Before the show at Beale’s, Gage talked about the band’s approach to jazz, incorporating rap into jazz, and winning Rockn’ to Lockn’.
Audacity is such a great word. Why include it as part of your name?
“When Sam and I were in the beginning stages of planning out the band, we were music students at Longwood University. At the time we were taking a composition class and using the cheapest (worst) recording software we could find because we were broke college kids. That software was called Audacity. We said it as a joke at first, then when were heard the direction of the music going into a nontraditional form of brass band music, we decided that it was a great name.”
I love how you described yourself as "shiny heavy metal" at one point. What is Audacity's approach to jazz?

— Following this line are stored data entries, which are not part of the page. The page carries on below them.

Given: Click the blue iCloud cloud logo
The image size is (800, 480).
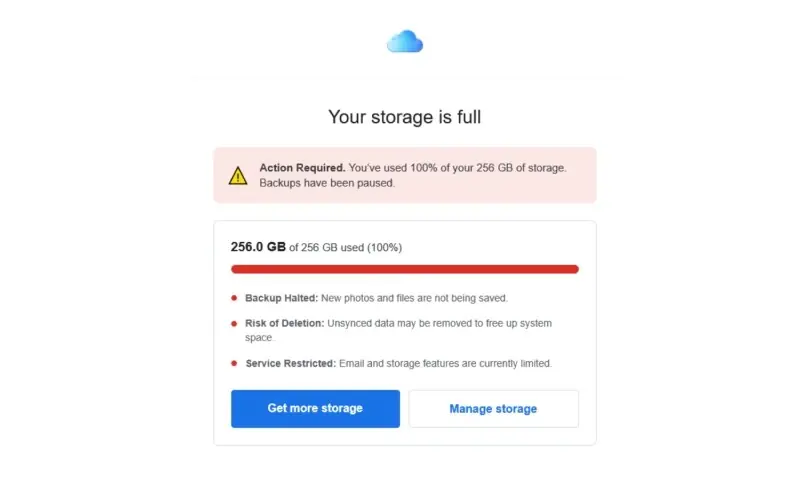Looking at the screenshot, I should (x=405, y=41).
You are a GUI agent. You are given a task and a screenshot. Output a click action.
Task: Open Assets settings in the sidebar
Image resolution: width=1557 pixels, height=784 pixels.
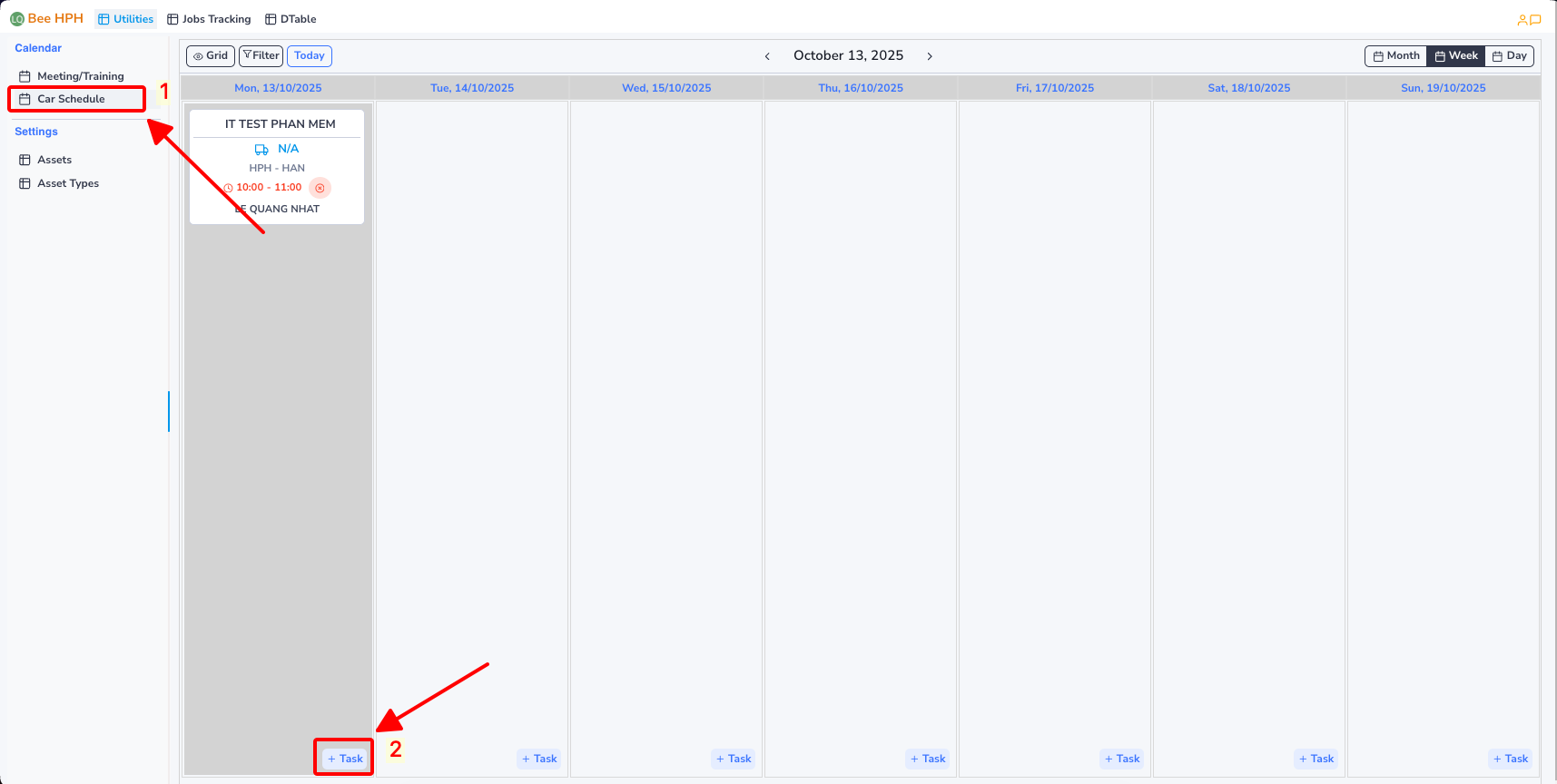click(x=54, y=160)
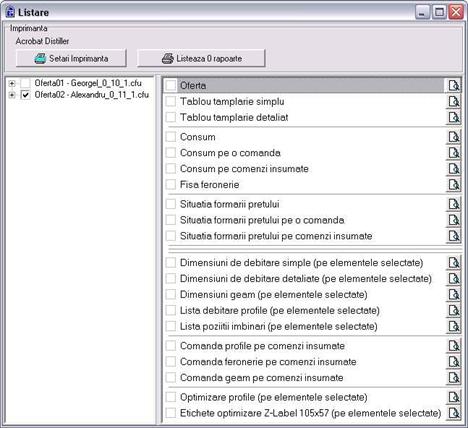Open Setari Imprimanta printer settings
This screenshot has width=468, height=428.
(x=71, y=58)
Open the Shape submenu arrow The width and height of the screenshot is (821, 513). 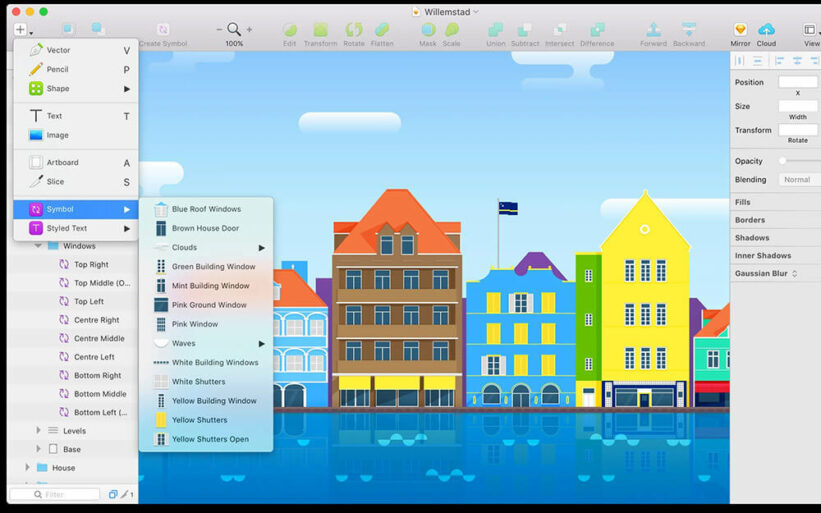tap(127, 89)
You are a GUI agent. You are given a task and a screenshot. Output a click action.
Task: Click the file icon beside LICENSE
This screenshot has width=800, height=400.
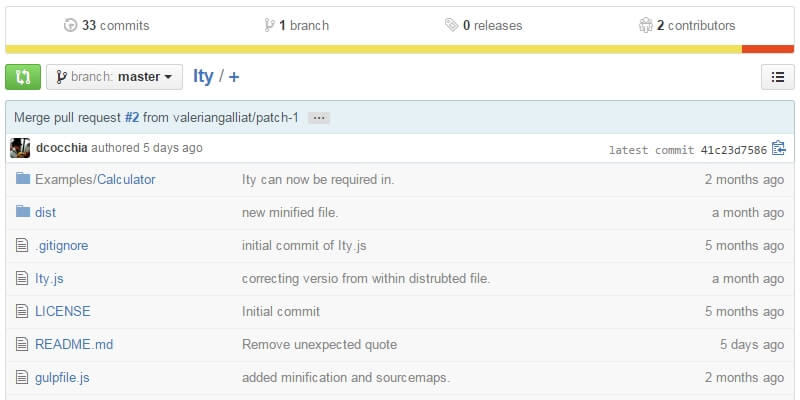[23, 311]
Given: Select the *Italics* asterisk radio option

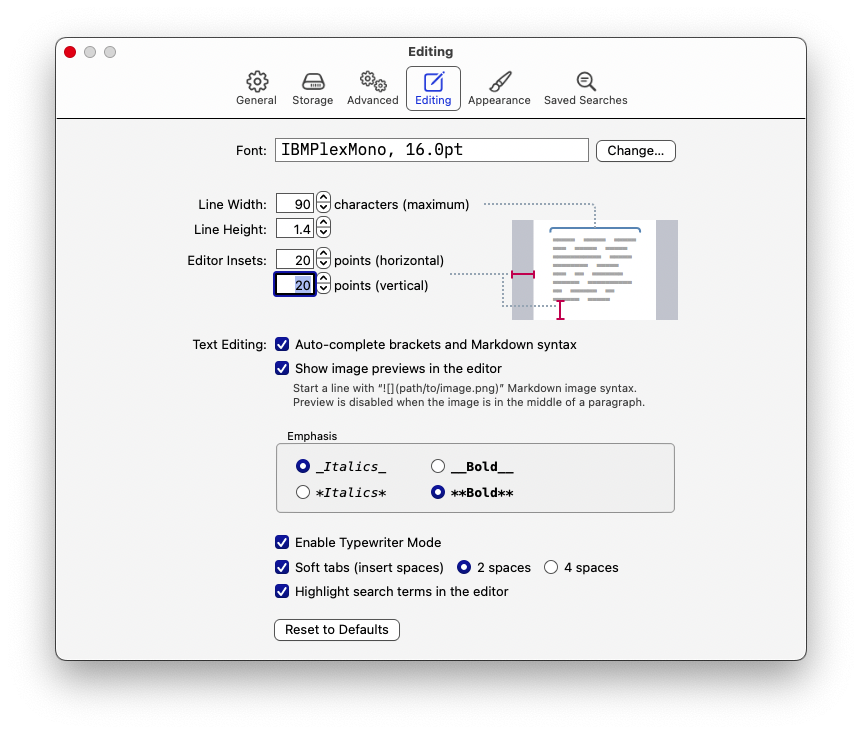Looking at the screenshot, I should pyautogui.click(x=303, y=492).
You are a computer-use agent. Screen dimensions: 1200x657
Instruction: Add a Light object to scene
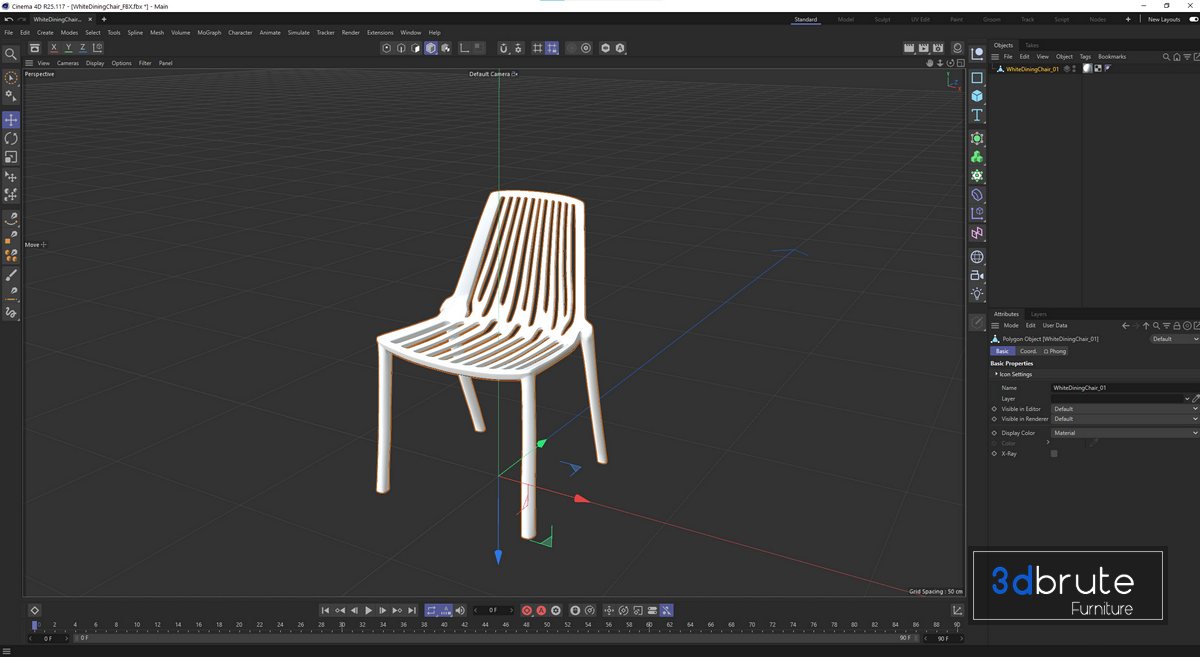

“When people think of jazz, your mind immediately goes to the Big Band Era. But every jazz artist was always looking for that new place to go. It's like that in every style of music, musicians have so many different influences that change the direction of their sound.
“With Audacity having 10 members, we have a huge variety of writing styles. We may have started with the intention of being a traditional, second line brass band but with the addition of a bass player and all of these musicians writing, we have been labeled as a new wave New Orleans-style brass band, much like the nu wave of alt-rock and heavy metal music in the ’90s. Still the same concept, but it has so much more thrown in with it.”
Where does the rap come from? Are you going for that jazz rap of the '80s and '90s or something else entirely?
“I think that the rap is one of our truest tributes to New Orleans. America's music was mostly started from the African-American culture; jazz and rap. All other forms of American-born music come from that, and when we started to place more funk into the music, it fit very easily. Sam Andrews and another one of our original members, Andrew Bentley, are huge rap fans, so it made it easier for us to incorporate it because they knew the history.”
How do you balance so many points of view and streamline them to produce a consistent, energetic sound?
“I think this is what really sets us apart, we have so many completely different backgrounds in the band it really makes us who we are. You can hear it onstage too. When each member solos, you can hear where they have come from and what is going on with them now. There will never be a moment that you can see into music better than when they are improvising a solo. Every single part of their being is right there, and I don't ever want to balance that or try to control it.’”
You were one of the Rockn’ to Lockn’ winners this year. What’s that feel like?
“We are crazy excited for it. Any musician that would shrug off this opportunity is a lunatic. We have been putting in some serious work for years in Charlottesville. ... It was an honor to look out over that crowd in the [Sprint] Pavilion and see so many familiar faces and our logo across so many shirts. We write the music because that is what we do, but we travel, cram into small hotel rooms, sleep five hours a day and go nonstop because of those people out there.”
Will Lockn' be the biggest stage you've played on? Will it be the biggest crowd you've performed for?
“A few of us have been in some touring bands prior to Audacity, but I do believe this will be the biggest show for any of us. I know it is going to be the most memorable.”